For about a week, the key drivers that have been generating underlying support for gold have flipped. Suddenly gold is facing the prospect of consistent selling pressure. The reason is down to an about-turn in Treasury yields and US dollar strength along with an improved risk appetite. We consider what could restrict a gold sell-off.
- The US Nonfarm Payrolls report has triggered a sharp rebound in risk appetite and a stronger US dollar (USD). This is a sour cocktail for gold bulls to swallow.
- The only potential saviour for the gold bulls is seemingly a big risk and equities sell-off amidst a taper-tantrum.
- The technical outlook for Gold now points towards selling into near term strength.
Nonfarm Payrolls have changed the outlook for gold
A swathe of positive surprises throughout the Nonfarm Payrolls report has sharpened focus on the timing of the Federal Reserve tightening monetary policy. The Fed being moved to tighten monetary policy due to positive economic recovery and not due to excessive inflationary pressures, gives cause for markets to be risk positive but also USD positive.
US bond yields are rising on both a nominal basis (ie. Treasury yields) and a real inflation-adjusted basis (as shown in the US 10 year Inflation Protected Securities yield).
Real yields moving higher is positive for the US economy as it suggests that Treasury yields are moving higher because investors are bullish on US growth prospects. This is positive for both risk appetite and the USD.

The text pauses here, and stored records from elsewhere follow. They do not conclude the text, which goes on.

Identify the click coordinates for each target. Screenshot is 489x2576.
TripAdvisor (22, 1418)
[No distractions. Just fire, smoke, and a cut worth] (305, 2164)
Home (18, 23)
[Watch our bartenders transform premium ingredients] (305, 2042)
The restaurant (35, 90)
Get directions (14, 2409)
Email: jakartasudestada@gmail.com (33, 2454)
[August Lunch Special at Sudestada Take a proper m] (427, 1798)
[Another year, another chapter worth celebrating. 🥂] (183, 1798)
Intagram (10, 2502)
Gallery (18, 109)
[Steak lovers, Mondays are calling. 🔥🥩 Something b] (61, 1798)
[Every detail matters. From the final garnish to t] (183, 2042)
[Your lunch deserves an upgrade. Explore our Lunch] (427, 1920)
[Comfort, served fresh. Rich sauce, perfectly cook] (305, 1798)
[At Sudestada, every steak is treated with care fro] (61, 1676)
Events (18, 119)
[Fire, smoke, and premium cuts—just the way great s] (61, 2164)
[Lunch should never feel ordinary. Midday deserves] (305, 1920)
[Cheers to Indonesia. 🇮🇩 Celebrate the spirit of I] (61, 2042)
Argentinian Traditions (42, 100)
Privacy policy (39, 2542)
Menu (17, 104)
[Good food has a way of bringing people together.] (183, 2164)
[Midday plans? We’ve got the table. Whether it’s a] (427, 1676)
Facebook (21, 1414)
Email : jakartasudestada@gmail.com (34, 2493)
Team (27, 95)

However, equally, this is a terrible combination for anyone bullish on Gold. Gold is often seen as an inflation hedge. When inflation is rising (or seen as a problem), Gold performs well. Right now, inflation pressures seem to be peaking (we are expected to get a further sign of this in the US CPI data today).
The US 10 year Treasury yield moving higher is bad for Gold as they have a historic strong negative correlation.
If yields continue to climb due to further positive US data (that will further push the Federal Reserve towards tightening monetary policy) then this will continue to drag gold lower.
What could change this? A risk sell-off
At this stage, all looks positive for risk appetite (which is negative for gold). But this could change. Will we see a “taper tantrum” again this year? In 2013 as the Federal Reserve moved towards tapering its quantitative easing purchases, there was a big reaction across major markets. Risk appetite took a nosedive and gold saw a rally (after having been sold off enormously during the first few months of 2013).
The chart set of gold looks very similar to whether it was in April 2013. A huge sell-off was followed by a big rebound in July. The gold price was then choppy lower for several years after.
If this is the case and history does indeed repeat itself, then if gold breaks down below $1676 it could be on course for $1450 once more.
Technical analysis suggests medium-term pressure towards $1650
The key selling pressure through gold in the past few sessions has just begun to stabilise. However, the outlook has turned negative. The failure to reclaim the old pivot around $1750/$1765 means that this now becomes a key level of resistance.
As the Relative Strength Index unwinds from oversold (below 30) this should renew downside potential for what we now expect to be a decline towards a test of the March lows of $1676 in due course. Therefore, we look to sell into near term strength.
Rising real yields and a strengthening US dollar do not bode well for gold. The outlook has subsequently turned bearish and we look to use near term strength as a chance to sell.